### REQUIREMENT
No pictures go in the copy; retype exactly the lines from the one with "Where should I" through the last line of the records.

### Stored data
........

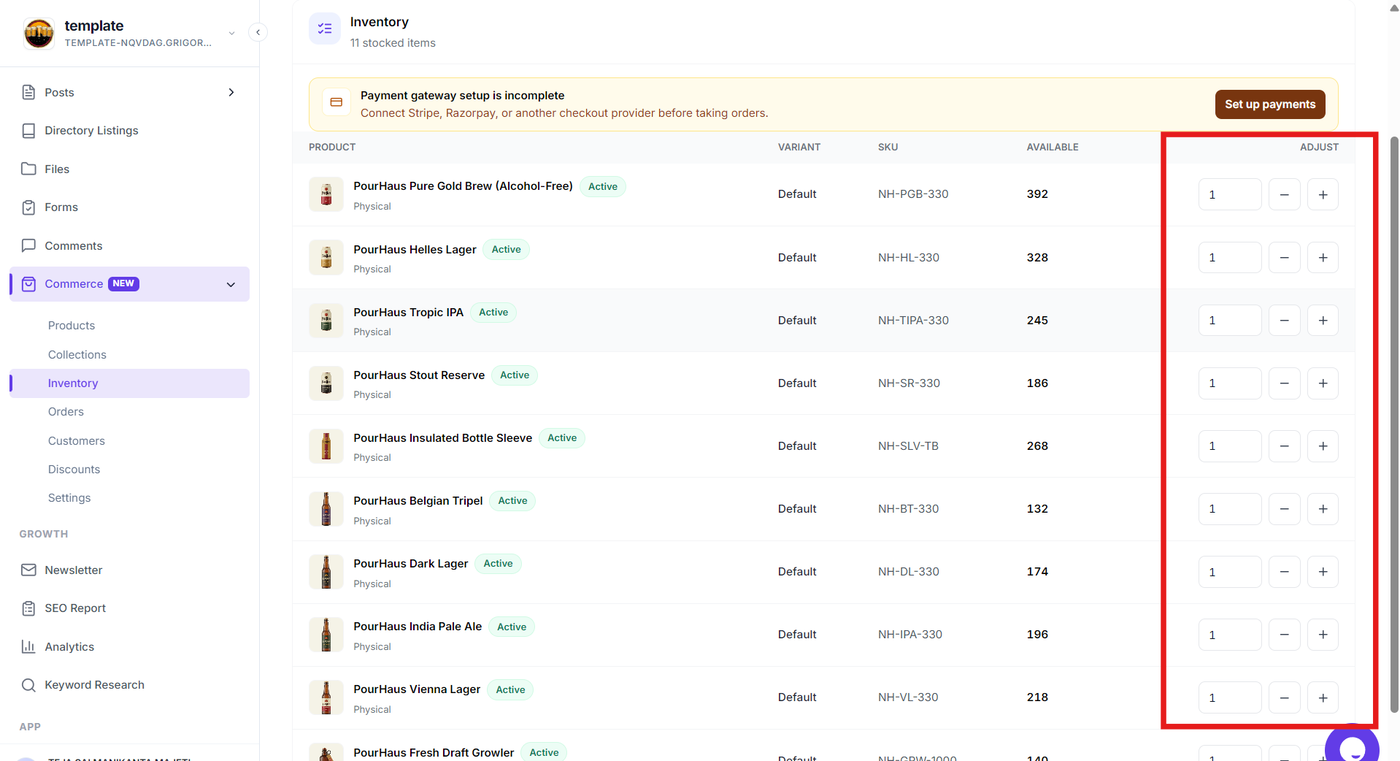1400x761 pixels.
Task: Click the Comments sidebar icon
Action: tap(28, 245)
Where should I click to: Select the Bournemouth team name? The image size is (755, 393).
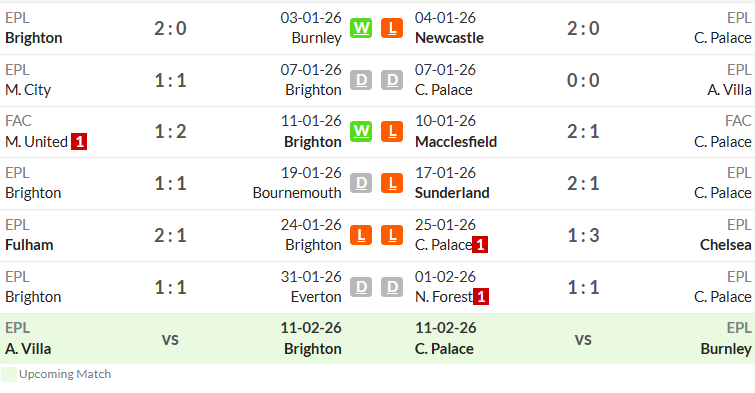click(x=297, y=193)
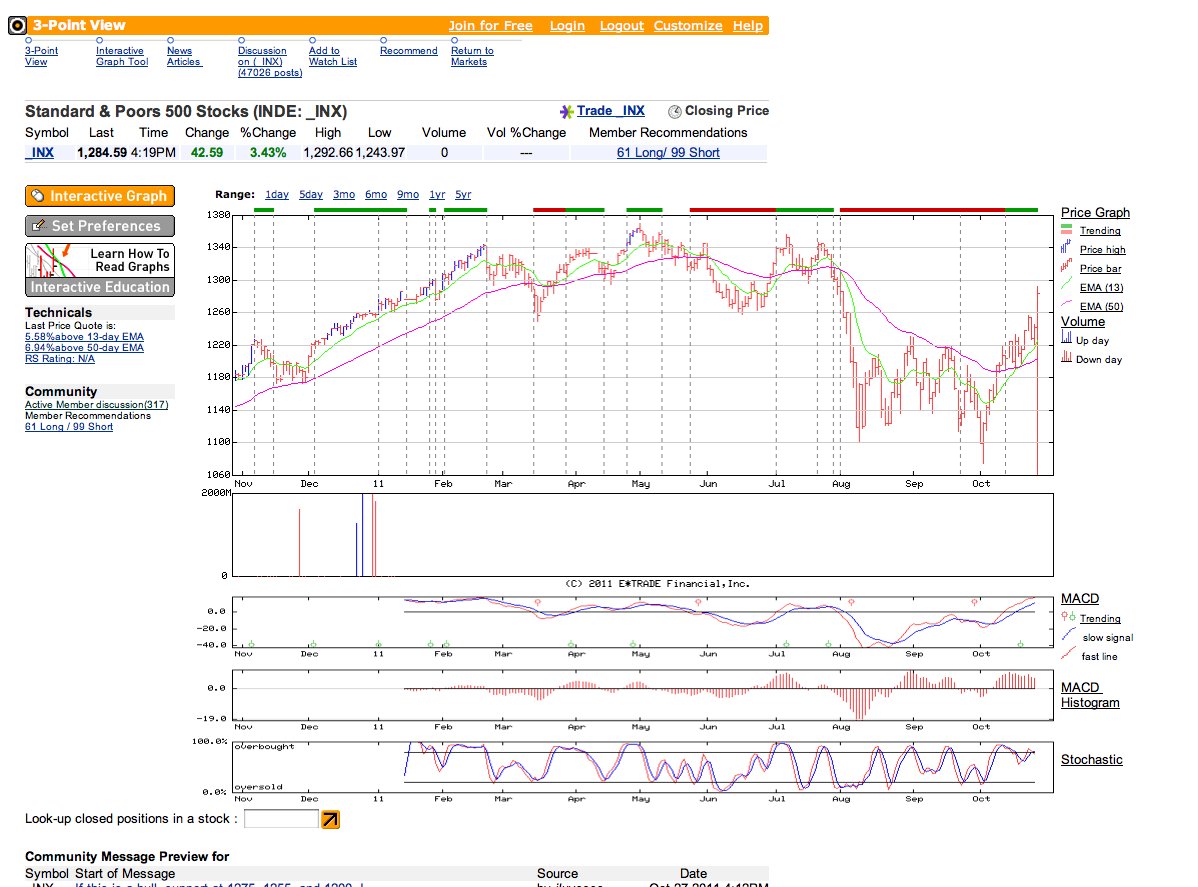Click Add to Watch List
Screen dimensions: 1198x887
point(332,57)
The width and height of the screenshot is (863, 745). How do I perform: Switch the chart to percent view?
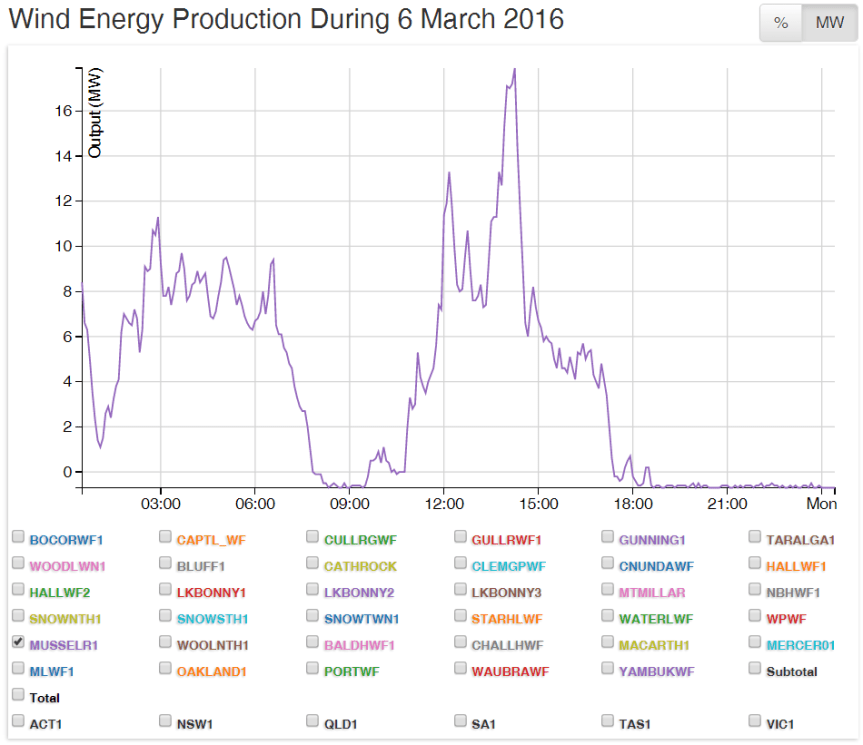[781, 23]
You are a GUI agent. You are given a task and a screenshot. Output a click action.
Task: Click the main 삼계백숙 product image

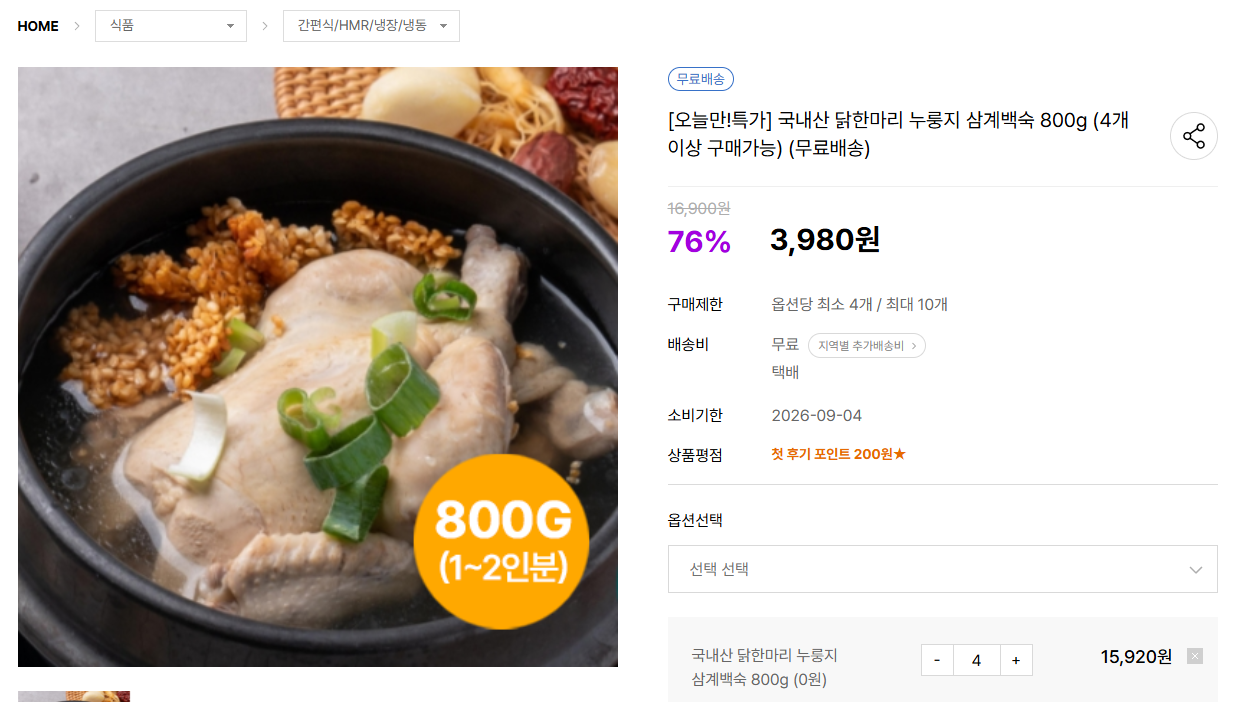(318, 366)
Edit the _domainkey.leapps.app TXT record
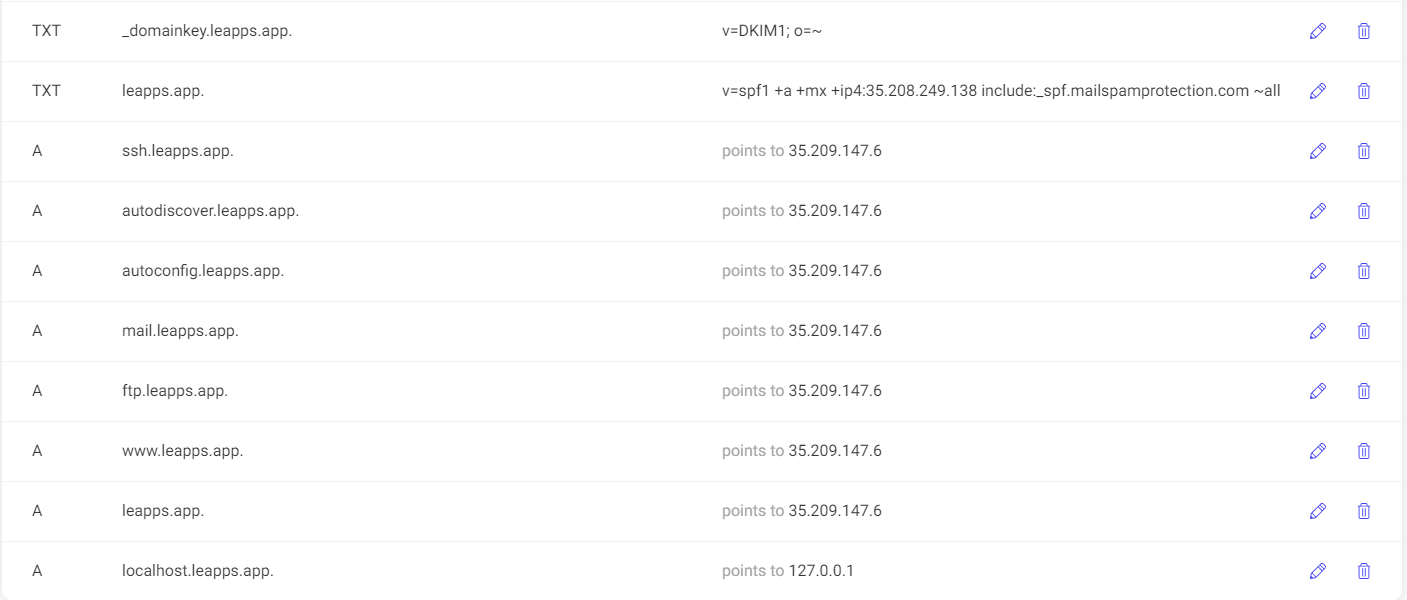1407x600 pixels. 1318,31

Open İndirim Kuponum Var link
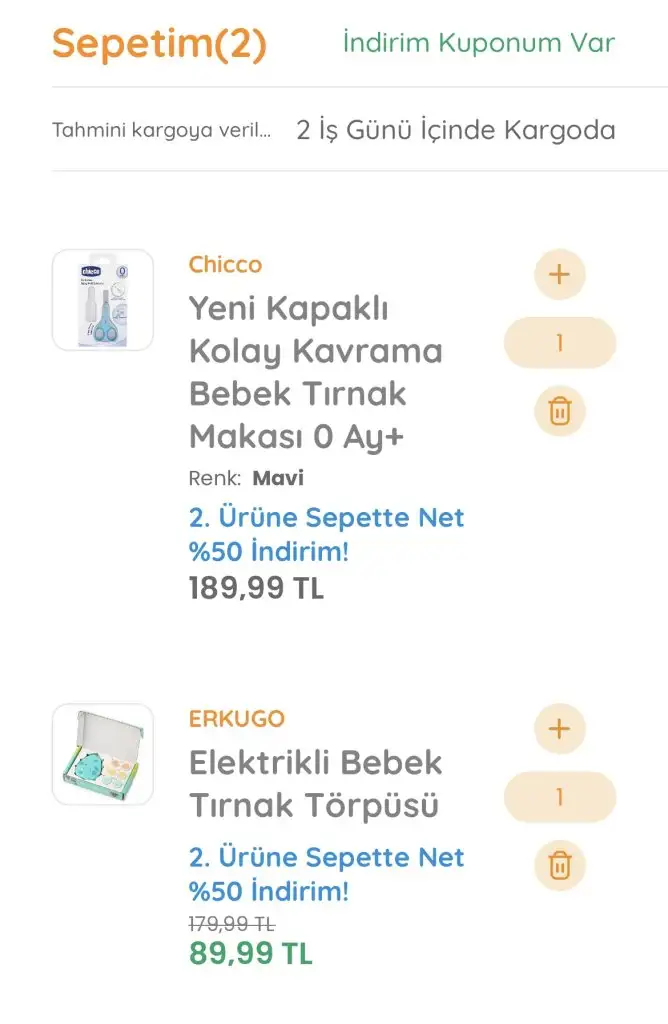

........

### OUTPUT BELOW
Where should I click to: Select the Bournemouth team name? The image size is (755, 393).
click(x=297, y=193)
Click Add to Watch List
Screen dimensions: 1198x887
point(332,57)
The width and height of the screenshot is (863, 745). How do I perform: Switch the chart to percent view?
[781, 23]
You are a GUI agent. You are given a task and a screenshot. Output a click action.
Task: Click the main 삼계백숙 product image

(318, 366)
Edit the _domainkey.leapps.app TXT record
1407x600 pixels. 1318,31

Open İndirim Kuponum Var link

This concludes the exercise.